Genes that cause disease are replaced or made inactive using gene therapy. Gene therapy can occasionally introduce new genes into your body to address a specific medical condition.

Healthcare providers can introduce a functional copy of a gene into your body’s cells through gene therapy. This healthy gene can introduce a completely new gene, inactivate a mutant gene, or replace a damaged (mutated) gene.

The type of gene therapy used and the medical condition you have will determine which procedure you need. For instance, in a particular kind of gene therapy:

• A large needle may be used to remove bone marrow from your hipbone or draw blood.
• The required genetic material is then introduced to blood or bone marrow cells in a laboratory setting using a virus or another kind of vector.
• The cells are reinjected into your body through a vein or into tissue once the vector has entered the cells them in the lab. The modified genes are then absorbed by your cells along with the vector.

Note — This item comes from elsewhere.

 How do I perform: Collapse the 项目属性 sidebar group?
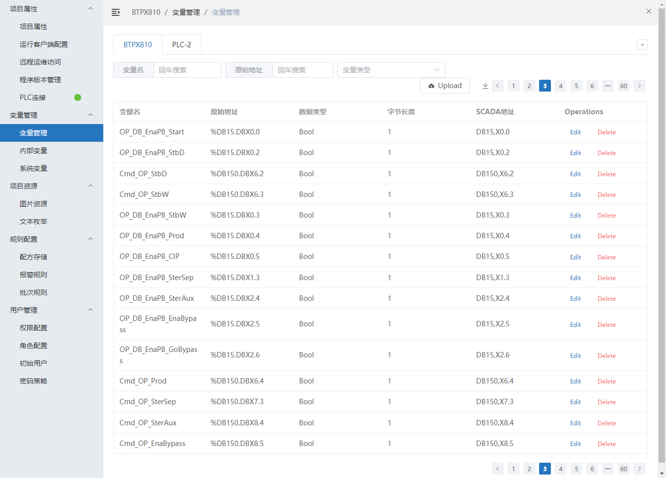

In a different kind of gene therapy, a viral vector is injected straight into an organ or the blood. Find out what kind of gene therapy will be utilized and what to anticipate by speaking with your healthcare provider.

Outcome

Gene therapy comes with the following advantages:

• Early treatment: Gene therapy can stop damage before it starts if you receive it early in your treatment. To what extent gene therapy can reverse damage is currently being studied.
• New and promising treatment alternative: Gene therapy offers hope for novel treatments for illnesses for whom there aren’t many other options at the moment. Many illnesses and disorders result in incapacity or early death if therapy is not received. Research indicates that certain illnesses’ progression has slowed down or even stopped with gene therapy.
• Targets the underlying cause of disease: Gene therapy enables the development of therapeutics that can target any gene in your body with precision.  [Text Wrapping Break]

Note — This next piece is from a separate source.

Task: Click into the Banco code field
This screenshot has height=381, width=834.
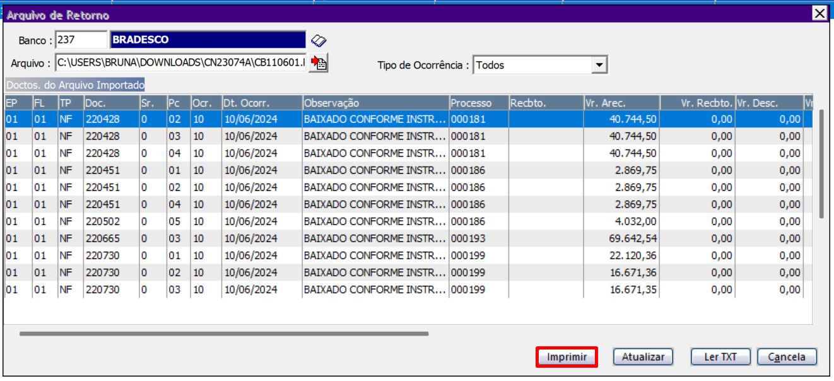Action: coord(81,40)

Gene therapy has been used in human clinical studies to treat a number of diseases and conditions, such as:

• Blindness caused by retinitis pigmentosa.
• Cancer.
• Heart and blood vessel diseases.
• Hemophilia and other blood disorders.
• Infectious diseases.
• Inherited neurological disorders.
• Leukemia.
• Severe combined immunodeficiency.

However, a number of significant obstacles need to be overcome before certain forms of gene therapy may be considered a dependable kind of care, such as:

• Determining a dependable method for introducing genetic material into cells.
• Selected cells or genes to target.
• Reduced possibility of adverse reactions.

Despite the small number of gene therapy products available on the market, research into gene therapy is still ongoing in an effort to find new, efficient therapies for a range of illnesses.

Currently, studies are being conducted on the application of gene therapy to treat a number of diseases, including HIV/AIDS, cancer, eye abnormalities, and certain genetic disorders. We advise talking with your healthcare provider about the possibility of taking part in a clinical study involving gene therapy if you are interested in doing so. They can determine whether gene therapy is a viable treatment option for your specific illness.